When the world zigs, zag is an interesting and sometime controversial strategy, but it worked for Proctor & Gamble during the depression.
Following the stock market crash of 1929, the Great Depression started, and many advertisers reduced or completely cut their budgets.
At which point Proctor & Gamble zagged, not only did they not cut their budgets they actually increased them. They reasoned that while many people would have to cut back their spending, there were some essentials that would always be needed, essentials like soap.
The increased budgets were spent not just on advertising but on sponsoring radio dramas. The brands sponsoring these dramas included Oxydol, Duz and Ivory, and as a consequence the serials they backed became known as ‘soap operas’.
P&G’s first foray into sponsorship actually pre-dates the Great Depression. Research had suggested that women liked to be entertained while they did housework. So, in 1927, Camay sponsored NBC’s “Radio Beauty School”.
Other soap operas followed, like “Painted Dreams” and “Ma Perkins”.
“Ma Perkins,” was sponsored by Oxydol laundry soap. It starred Virginia Payne as a widow who ran a lumberyard in the small Southern town Rushville Center while also raising her three children. The association with Oxydol became so strong that the show was often called “Oxydol’s Own Ma Perkins.”
Oxydol finally dropped its sponsorship in 1956 but “Ma Perkins” continued until Nov. 25, 1960. Payne played Ma Perkins in all 7,065 episodes over the 27 years it ran.
The increased spend worked well for P&G then and it’s one they believe will work for them now.

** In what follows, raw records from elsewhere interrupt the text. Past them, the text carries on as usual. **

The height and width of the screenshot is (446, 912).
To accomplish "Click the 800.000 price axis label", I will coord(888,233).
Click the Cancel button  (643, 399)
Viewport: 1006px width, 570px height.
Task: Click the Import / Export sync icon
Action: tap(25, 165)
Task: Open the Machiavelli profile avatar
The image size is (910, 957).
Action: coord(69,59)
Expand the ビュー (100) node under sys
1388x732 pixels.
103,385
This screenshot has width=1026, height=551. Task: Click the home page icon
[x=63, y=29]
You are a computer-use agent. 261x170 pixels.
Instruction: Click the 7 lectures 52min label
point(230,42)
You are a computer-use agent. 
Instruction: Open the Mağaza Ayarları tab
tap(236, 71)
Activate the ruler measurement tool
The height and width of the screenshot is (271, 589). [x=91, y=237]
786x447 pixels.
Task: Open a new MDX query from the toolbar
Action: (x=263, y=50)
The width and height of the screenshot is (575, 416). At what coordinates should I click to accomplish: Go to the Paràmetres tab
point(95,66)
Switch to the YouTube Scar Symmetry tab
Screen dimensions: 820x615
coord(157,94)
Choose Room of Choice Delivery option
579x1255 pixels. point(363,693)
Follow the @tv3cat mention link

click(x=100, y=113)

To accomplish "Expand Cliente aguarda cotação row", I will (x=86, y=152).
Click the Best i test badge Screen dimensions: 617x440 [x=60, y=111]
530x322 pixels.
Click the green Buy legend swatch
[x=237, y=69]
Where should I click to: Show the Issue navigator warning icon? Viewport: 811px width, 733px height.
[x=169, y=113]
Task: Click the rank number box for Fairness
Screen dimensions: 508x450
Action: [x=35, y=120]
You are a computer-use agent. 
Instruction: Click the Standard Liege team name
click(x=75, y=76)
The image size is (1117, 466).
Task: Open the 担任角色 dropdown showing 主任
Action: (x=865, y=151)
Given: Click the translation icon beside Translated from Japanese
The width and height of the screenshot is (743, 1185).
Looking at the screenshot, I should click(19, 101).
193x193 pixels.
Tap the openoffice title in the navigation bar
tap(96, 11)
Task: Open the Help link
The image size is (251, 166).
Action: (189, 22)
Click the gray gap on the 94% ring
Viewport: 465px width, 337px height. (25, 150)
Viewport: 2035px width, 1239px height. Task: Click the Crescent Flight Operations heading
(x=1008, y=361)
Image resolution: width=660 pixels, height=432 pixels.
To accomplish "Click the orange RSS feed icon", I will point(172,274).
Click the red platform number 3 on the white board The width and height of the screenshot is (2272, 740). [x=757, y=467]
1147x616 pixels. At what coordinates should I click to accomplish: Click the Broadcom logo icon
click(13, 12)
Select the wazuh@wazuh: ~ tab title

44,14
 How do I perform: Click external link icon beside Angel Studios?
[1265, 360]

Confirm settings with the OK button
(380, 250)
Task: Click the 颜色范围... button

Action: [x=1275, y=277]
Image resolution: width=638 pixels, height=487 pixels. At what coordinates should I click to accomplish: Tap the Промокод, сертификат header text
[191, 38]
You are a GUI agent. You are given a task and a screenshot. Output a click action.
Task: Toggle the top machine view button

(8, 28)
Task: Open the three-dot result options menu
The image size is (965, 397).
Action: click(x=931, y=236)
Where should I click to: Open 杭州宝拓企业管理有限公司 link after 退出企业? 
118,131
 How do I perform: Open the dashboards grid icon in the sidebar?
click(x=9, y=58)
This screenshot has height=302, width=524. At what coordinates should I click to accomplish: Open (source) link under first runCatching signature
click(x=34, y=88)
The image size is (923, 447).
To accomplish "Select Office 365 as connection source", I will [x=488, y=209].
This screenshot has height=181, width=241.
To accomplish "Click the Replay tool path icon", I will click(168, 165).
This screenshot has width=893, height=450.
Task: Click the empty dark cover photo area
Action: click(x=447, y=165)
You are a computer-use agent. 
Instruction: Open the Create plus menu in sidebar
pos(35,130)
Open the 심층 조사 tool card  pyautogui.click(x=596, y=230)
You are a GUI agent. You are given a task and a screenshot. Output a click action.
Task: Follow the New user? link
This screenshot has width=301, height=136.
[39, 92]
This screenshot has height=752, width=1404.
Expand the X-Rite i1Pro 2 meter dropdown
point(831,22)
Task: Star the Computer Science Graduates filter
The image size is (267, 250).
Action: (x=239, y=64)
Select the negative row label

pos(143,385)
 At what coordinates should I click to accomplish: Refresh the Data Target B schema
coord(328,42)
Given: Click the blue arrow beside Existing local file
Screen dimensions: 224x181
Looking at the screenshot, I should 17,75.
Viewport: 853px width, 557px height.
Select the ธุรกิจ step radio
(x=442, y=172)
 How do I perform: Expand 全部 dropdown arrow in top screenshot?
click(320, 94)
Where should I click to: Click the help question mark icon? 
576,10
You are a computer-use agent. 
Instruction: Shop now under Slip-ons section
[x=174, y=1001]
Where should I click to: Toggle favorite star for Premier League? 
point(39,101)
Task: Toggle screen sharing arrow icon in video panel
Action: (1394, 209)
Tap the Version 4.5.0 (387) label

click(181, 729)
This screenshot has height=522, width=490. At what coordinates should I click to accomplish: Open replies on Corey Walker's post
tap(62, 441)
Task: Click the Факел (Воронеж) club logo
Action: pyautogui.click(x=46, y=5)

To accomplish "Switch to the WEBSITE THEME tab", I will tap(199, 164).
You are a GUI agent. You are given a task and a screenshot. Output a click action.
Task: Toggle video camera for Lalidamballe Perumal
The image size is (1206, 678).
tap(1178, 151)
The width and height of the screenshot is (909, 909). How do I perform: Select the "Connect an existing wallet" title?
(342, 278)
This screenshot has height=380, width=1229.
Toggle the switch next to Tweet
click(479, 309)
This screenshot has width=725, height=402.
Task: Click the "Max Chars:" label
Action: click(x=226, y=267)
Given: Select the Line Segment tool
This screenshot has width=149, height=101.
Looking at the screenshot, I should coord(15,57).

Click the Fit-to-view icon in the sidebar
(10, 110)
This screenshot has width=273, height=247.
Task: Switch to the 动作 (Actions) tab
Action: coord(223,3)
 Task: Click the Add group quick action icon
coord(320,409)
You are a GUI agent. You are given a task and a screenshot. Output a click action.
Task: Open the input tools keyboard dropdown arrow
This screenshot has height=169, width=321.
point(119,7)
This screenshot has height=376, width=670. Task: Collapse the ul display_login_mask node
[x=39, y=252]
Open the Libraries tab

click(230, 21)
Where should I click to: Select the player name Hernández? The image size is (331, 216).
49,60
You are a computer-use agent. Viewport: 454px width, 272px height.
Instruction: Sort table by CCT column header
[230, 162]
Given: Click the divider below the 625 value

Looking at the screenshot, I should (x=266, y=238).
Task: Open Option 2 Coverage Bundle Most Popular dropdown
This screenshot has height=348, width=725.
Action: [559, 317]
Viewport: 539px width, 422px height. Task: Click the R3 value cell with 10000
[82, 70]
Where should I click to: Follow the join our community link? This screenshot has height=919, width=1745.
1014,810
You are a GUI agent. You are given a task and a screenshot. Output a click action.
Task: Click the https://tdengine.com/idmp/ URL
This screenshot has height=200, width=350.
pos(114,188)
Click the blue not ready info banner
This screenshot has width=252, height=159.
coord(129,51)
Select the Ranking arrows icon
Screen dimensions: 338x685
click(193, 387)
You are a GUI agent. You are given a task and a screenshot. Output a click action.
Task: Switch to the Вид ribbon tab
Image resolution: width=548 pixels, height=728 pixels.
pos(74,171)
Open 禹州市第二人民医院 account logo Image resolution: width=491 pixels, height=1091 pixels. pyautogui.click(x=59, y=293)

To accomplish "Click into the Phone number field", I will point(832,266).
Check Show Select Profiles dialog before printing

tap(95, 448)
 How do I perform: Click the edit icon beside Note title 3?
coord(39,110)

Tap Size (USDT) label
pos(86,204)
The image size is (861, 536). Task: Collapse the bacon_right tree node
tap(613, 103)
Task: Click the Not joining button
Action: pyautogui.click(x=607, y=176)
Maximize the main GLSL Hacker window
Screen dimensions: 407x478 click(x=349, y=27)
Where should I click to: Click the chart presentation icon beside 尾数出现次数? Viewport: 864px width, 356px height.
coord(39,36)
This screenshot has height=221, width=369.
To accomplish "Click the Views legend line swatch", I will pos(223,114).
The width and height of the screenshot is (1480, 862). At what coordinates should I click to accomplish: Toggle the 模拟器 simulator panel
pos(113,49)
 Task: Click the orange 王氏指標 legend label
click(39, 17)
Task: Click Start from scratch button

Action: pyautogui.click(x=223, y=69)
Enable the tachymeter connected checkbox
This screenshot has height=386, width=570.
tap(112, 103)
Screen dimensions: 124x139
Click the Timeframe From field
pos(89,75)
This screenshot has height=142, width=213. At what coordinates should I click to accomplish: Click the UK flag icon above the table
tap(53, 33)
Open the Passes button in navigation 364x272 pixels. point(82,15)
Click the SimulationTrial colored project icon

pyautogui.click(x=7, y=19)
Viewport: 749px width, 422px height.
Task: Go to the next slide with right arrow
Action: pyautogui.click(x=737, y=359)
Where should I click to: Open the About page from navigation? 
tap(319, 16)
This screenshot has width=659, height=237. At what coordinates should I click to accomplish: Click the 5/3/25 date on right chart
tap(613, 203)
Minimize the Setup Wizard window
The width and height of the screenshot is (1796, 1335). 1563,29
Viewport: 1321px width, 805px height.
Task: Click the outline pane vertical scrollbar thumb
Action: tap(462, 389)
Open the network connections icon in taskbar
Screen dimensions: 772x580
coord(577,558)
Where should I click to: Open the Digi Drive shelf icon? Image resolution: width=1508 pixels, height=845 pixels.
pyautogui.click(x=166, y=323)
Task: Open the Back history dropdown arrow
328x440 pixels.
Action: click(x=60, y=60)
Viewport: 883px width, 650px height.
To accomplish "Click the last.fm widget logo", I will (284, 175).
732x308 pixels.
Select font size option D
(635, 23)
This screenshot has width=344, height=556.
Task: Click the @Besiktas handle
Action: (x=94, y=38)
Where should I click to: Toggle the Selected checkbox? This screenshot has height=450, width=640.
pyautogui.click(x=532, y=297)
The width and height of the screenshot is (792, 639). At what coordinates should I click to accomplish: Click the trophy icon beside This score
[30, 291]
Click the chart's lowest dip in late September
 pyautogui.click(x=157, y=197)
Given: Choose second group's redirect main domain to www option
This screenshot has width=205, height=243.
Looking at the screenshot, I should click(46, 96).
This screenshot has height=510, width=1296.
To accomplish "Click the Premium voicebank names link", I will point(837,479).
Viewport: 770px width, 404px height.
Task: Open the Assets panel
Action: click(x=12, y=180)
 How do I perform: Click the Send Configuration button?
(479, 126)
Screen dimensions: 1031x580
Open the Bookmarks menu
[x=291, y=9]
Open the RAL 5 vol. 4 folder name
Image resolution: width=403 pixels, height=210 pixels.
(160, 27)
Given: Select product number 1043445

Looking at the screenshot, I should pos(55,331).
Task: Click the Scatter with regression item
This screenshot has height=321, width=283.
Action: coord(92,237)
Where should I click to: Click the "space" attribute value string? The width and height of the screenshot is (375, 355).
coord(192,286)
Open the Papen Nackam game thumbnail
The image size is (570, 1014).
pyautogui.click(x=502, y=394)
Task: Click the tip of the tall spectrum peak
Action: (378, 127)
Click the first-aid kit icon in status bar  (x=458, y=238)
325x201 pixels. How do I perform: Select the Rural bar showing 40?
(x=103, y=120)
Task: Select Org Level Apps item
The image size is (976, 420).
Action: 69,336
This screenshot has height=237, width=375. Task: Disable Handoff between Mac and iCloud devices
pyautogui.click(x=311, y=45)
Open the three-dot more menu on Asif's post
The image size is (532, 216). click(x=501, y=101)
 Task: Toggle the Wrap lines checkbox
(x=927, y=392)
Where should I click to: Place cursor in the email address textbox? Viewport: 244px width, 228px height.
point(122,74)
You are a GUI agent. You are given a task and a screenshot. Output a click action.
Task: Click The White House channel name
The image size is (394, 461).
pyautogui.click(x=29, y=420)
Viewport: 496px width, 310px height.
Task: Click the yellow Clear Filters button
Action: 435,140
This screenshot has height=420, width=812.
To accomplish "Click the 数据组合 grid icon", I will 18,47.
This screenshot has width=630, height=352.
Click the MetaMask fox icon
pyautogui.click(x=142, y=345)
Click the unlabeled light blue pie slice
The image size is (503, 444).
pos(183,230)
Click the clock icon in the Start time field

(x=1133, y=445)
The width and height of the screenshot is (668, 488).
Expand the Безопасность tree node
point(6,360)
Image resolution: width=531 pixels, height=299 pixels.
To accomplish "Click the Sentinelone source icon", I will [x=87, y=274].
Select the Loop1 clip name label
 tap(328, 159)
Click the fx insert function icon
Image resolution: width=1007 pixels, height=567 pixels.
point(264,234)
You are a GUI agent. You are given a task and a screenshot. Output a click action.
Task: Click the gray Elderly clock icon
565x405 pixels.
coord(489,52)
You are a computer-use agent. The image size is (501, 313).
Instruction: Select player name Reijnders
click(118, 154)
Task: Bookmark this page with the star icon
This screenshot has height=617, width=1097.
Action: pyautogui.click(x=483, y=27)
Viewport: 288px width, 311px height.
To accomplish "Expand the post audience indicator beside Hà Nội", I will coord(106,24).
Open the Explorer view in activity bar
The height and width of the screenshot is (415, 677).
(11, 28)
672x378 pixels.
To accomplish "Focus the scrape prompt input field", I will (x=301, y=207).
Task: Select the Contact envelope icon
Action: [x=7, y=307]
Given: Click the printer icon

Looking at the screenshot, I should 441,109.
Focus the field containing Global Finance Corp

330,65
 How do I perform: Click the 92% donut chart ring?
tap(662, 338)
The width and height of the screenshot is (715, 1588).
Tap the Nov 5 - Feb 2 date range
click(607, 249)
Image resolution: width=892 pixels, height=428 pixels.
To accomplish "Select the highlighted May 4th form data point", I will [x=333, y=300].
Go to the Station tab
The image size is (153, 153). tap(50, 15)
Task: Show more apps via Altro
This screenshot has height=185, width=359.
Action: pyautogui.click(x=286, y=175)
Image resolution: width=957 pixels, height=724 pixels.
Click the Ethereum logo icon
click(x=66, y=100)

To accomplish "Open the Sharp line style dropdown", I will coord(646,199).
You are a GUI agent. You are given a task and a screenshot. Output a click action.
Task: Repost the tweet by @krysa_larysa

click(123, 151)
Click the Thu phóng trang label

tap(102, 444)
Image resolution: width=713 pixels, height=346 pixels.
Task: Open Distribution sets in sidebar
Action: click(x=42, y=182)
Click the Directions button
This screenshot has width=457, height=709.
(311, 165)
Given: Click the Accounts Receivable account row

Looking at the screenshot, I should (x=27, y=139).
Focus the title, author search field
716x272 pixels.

Marketing Week recently reported that CFO Jon Moeller had said that while companies in some sectors are talking about cutting media support, P&G was “doubling down”. It has increased marketing spend in categories including beauty, healthcare and baby.
“There is a big upside here in terms of reminding consumers of the benefits they have experienced on our brands and how they have served them and their families’ needs. That is why this is not the time to off air,” he said.
Nowadays maintaining or increasing marketing expenditure isn’t quite the exception to the rule it once was as various studies have shown its potential (though not guaranteed) benefits.
For example, the HBR reported that “This is not the time to cut advertising. It is well documented that brands that increase advertising during a recession, when competitors are cutting back, can improve market share and return on investment at lower cost than during good economic times.”
Implications for brands:
Rather than just immediately cut as much marketing expenditure as possible, review your situation carefully and consider whether continued advertising might be beneficial in the longer run, whether research and development and/or investment in innovation might help you adapt or adjust for the new world.